= Beginning of Section =

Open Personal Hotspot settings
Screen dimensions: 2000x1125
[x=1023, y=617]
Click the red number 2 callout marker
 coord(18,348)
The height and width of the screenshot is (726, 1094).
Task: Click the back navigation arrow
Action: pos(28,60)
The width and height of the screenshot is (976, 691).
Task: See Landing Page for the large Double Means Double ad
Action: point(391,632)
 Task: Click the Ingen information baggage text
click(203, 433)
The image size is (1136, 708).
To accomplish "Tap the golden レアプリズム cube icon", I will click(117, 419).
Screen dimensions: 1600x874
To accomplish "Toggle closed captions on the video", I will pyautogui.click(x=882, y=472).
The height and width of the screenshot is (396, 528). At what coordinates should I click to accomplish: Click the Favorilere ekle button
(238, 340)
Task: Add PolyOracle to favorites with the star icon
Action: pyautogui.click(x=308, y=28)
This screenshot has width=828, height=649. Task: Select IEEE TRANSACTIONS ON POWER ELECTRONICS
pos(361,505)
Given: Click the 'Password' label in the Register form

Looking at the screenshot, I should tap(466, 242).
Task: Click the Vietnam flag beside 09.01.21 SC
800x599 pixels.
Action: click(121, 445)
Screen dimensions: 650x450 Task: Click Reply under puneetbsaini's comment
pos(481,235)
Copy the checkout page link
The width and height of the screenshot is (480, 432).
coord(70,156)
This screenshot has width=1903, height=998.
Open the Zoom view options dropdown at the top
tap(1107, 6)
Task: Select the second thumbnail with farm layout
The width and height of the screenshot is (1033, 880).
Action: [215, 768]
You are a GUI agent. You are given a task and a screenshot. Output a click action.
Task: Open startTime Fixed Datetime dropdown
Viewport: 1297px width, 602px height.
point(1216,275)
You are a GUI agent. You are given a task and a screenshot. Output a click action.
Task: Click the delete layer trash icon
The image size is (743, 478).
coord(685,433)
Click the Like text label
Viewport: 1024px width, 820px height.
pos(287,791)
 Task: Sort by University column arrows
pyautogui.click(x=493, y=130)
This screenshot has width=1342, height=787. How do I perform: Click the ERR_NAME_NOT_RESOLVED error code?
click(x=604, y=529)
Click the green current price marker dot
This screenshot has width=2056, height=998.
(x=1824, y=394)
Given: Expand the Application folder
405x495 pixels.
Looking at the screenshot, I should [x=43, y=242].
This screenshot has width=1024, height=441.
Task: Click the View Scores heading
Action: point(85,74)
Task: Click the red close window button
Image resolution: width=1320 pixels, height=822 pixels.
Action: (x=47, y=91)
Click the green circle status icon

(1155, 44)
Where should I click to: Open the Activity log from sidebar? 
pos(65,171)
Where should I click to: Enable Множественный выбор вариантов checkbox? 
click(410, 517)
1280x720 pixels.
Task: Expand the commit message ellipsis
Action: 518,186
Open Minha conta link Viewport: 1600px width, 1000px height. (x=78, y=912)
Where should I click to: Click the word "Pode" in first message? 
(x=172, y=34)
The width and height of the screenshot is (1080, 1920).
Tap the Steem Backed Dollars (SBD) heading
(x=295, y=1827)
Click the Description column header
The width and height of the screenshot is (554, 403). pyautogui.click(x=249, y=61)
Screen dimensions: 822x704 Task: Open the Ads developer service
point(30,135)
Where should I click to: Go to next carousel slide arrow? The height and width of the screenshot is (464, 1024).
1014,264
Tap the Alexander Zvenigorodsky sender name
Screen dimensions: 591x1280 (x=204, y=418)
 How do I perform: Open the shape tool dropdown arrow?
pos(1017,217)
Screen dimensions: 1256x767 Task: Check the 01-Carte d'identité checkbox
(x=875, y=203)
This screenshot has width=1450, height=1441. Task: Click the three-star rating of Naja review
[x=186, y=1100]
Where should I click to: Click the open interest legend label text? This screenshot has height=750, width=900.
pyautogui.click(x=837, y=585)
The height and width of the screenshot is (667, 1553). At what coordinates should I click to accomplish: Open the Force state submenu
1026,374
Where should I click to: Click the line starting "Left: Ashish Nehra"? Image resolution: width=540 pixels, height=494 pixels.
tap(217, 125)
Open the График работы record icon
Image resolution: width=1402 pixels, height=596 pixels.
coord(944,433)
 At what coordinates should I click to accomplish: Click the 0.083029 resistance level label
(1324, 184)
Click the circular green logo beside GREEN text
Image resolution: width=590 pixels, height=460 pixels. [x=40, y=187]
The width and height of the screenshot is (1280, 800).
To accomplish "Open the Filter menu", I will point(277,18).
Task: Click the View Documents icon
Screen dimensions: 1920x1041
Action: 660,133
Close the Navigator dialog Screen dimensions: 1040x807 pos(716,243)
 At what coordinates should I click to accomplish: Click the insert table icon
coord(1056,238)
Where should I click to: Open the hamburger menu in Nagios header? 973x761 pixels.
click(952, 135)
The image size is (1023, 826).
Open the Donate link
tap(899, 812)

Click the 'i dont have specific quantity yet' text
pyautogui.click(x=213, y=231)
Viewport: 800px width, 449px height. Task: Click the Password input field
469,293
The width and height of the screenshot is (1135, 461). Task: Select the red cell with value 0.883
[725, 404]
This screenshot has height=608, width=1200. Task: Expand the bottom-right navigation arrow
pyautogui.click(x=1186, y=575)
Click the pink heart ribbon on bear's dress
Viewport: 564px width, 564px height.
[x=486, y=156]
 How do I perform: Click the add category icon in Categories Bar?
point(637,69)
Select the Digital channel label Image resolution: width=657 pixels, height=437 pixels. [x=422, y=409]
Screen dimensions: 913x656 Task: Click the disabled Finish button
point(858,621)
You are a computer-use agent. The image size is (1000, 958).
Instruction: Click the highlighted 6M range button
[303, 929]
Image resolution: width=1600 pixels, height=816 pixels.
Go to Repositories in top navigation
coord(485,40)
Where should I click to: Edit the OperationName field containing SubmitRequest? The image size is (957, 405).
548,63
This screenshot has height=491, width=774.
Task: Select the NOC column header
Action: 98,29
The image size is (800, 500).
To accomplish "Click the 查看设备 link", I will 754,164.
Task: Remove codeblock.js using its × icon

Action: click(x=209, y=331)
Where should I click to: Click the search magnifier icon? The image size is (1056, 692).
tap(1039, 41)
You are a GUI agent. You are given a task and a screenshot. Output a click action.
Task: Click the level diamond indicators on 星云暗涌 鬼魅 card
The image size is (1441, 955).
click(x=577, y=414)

= End of Section =

[EXERCISE DESCRIPTION]
Restate the entries above, keeping every word intact.

[TASK RESULT]
Open Personal Hotspot settings
Screen dimensions: 2000x1125
[x=1023, y=617]
Click the red number 2 callout marker
 coord(18,348)
The height and width of the screenshot is (726, 1094).
Task: Click the back navigation arrow
Action: pos(28,60)
The width and height of the screenshot is (976, 691).
Task: See Landing Page for the large Double Means Double ad
Action: point(391,632)
 Task: Click the Ingen information baggage text
click(203, 433)
The image size is (1136, 708).
To accomplish "Tap the golden レアプリズム cube icon", I will click(117, 419).
Screen dimensions: 1600x874
To accomplish "Toggle closed captions on the video", I will pyautogui.click(x=882, y=472).
The height and width of the screenshot is (396, 528). At what coordinates should I click to accomplish: Click the Favorilere ekle button
(238, 340)
Task: Add PolyOracle to favorites with the star icon
Action: pyautogui.click(x=308, y=28)
This screenshot has width=828, height=649. Task: Select IEEE TRANSACTIONS ON POWER ELECTRONICS
pos(361,505)
Given: Click the 'Password' label in the Register form

Looking at the screenshot, I should tap(466, 242).
Task: Click the Vietnam flag beside 09.01.21 SC
800x599 pixels.
Action: click(121, 445)
Screen dimensions: 650x450 Task: Click Reply under puneetbsaini's comment
pos(481,235)
Copy the checkout page link
The width and height of the screenshot is (480, 432).
coord(70,156)
This screenshot has width=1903, height=998.
Open the Zoom view options dropdown at the top
tap(1107, 6)
Task: Select the second thumbnail with farm layout
The width and height of the screenshot is (1033, 880).
Action: [215, 768]
You are a GUI agent. You are given a task and a screenshot. Output a click action.
Task: Open startTime Fixed Datetime dropdown
Viewport: 1297px width, 602px height.
point(1216,275)
You are a GUI agent. You are given a task and a screenshot. Output a click action.
Task: Click the delete layer trash icon
The image size is (743, 478).
coord(685,433)
Click the Like text label
Viewport: 1024px width, 820px height.
pos(287,791)
 Task: Sort by University column arrows
pyautogui.click(x=493, y=130)
This screenshot has width=1342, height=787. How do I perform: Click the ERR_NAME_NOT_RESOLVED error code?
click(x=604, y=529)
Click the green current price marker dot
This screenshot has width=2056, height=998.
(x=1824, y=394)
Given: Expand the Application folder
405x495 pixels.
Looking at the screenshot, I should [x=43, y=242].
This screenshot has width=1024, height=441.
Task: Click the View Scores heading
Action: point(85,74)
Task: Click the red close window button
Image resolution: width=1320 pixels, height=822 pixels.
Action: (x=47, y=91)
Click the green circle status icon

(1155, 44)
Where should I click to: Open the Activity log from sidebar? 
pos(65,171)
Where should I click to: Enable Множественный выбор вариантов checkbox? 
click(410, 517)
1280x720 pixels.
Task: Expand the commit message ellipsis
Action: 518,186
Open Minha conta link Viewport: 1600px width, 1000px height. (x=78, y=912)
Where should I click to: Click the word "Pode" in first message? 
(x=172, y=34)
The width and height of the screenshot is (1080, 1920).
Tap the Steem Backed Dollars (SBD) heading
(x=295, y=1827)
Click the Description column header
The width and height of the screenshot is (554, 403). pyautogui.click(x=249, y=61)
Screen dimensions: 822x704 Task: Open the Ads developer service
point(30,135)
Where should I click to: Go to next carousel slide arrow? The height and width of the screenshot is (464, 1024).
1014,264
Tap the Alexander Zvenigorodsky sender name
Screen dimensions: 591x1280 (x=204, y=418)
 How do I perform: Open the shape tool dropdown arrow?
pos(1017,217)
Screen dimensions: 1256x767 Task: Check the 01-Carte d'identité checkbox
(x=875, y=203)
This screenshot has width=1450, height=1441. Task: Click the three-star rating of Naja review
[x=186, y=1100]
Where should I click to: Click the open interest legend label text? This screenshot has height=750, width=900.
pyautogui.click(x=837, y=585)
The height and width of the screenshot is (667, 1553). At what coordinates should I click to accomplish: Open the Force state submenu
1026,374
Where should I click to: Click the line starting "Left: Ashish Nehra"? Image resolution: width=540 pixels, height=494 pixels.
tap(217, 125)
Open the График работы record icon
Image resolution: width=1402 pixels, height=596 pixels.
coord(944,433)
 At what coordinates should I click to accomplish: Click the 0.083029 resistance level label
(1324, 184)
Click the circular green logo beside GREEN text
Image resolution: width=590 pixels, height=460 pixels. [x=40, y=187]
The width and height of the screenshot is (1280, 800).
To accomplish "Open the Filter menu", I will point(277,18).
Task: Click the View Documents icon
Screen dimensions: 1920x1041
Action: 660,133
Close the Navigator dialog Screen dimensions: 1040x807 pos(716,243)
 At what coordinates should I click to accomplish: Click the insert table icon
coord(1056,238)
Where should I click to: Open the hamburger menu in Nagios header? 973x761 pixels.
click(952, 135)
The image size is (1023, 826).
Open the Donate link
tap(899, 812)

Click the 'i dont have specific quantity yet' text
pyautogui.click(x=213, y=231)
Viewport: 800px width, 449px height. Task: Click the Password input field
469,293
The width and height of the screenshot is (1135, 461). Task: Select the red cell with value 0.883
[725, 404]
This screenshot has height=608, width=1200. Task: Expand the bottom-right navigation arrow
pyautogui.click(x=1186, y=575)
Click the pink heart ribbon on bear's dress
Viewport: 564px width, 564px height.
[x=486, y=156]
 How do I perform: Click the add category icon in Categories Bar?
point(637,69)
Select the Digital channel label Image resolution: width=657 pixels, height=437 pixels. [x=422, y=409]
Screen dimensions: 913x656 Task: Click the disabled Finish button
point(858,621)
You are a computer-use agent. The image size is (1000, 958).
Instruction: Click the highlighted 6M range button
[303, 929]
Image resolution: width=1600 pixels, height=816 pixels.
Go to Repositories in top navigation
coord(485,40)
Where should I click to: Edit the OperationName field containing SubmitRequest? The image size is (957, 405).
548,63
This screenshot has height=491, width=774.
Task: Select the NOC column header
Action: 98,29
The image size is (800, 500).
To accomplish "Click the 查看设备 link", I will 754,164.
Task: Remove codeblock.js using its × icon

Action: click(x=209, y=331)
Where should I click to: Click the search magnifier icon? The image size is (1056, 692).
tap(1039, 41)
You are a GUI agent. You are given a task and a screenshot. Output a click action.
Task: Click the level diamond indicators on 星云暗涌 鬼魅 card
The image size is (1441, 955).
click(x=577, y=414)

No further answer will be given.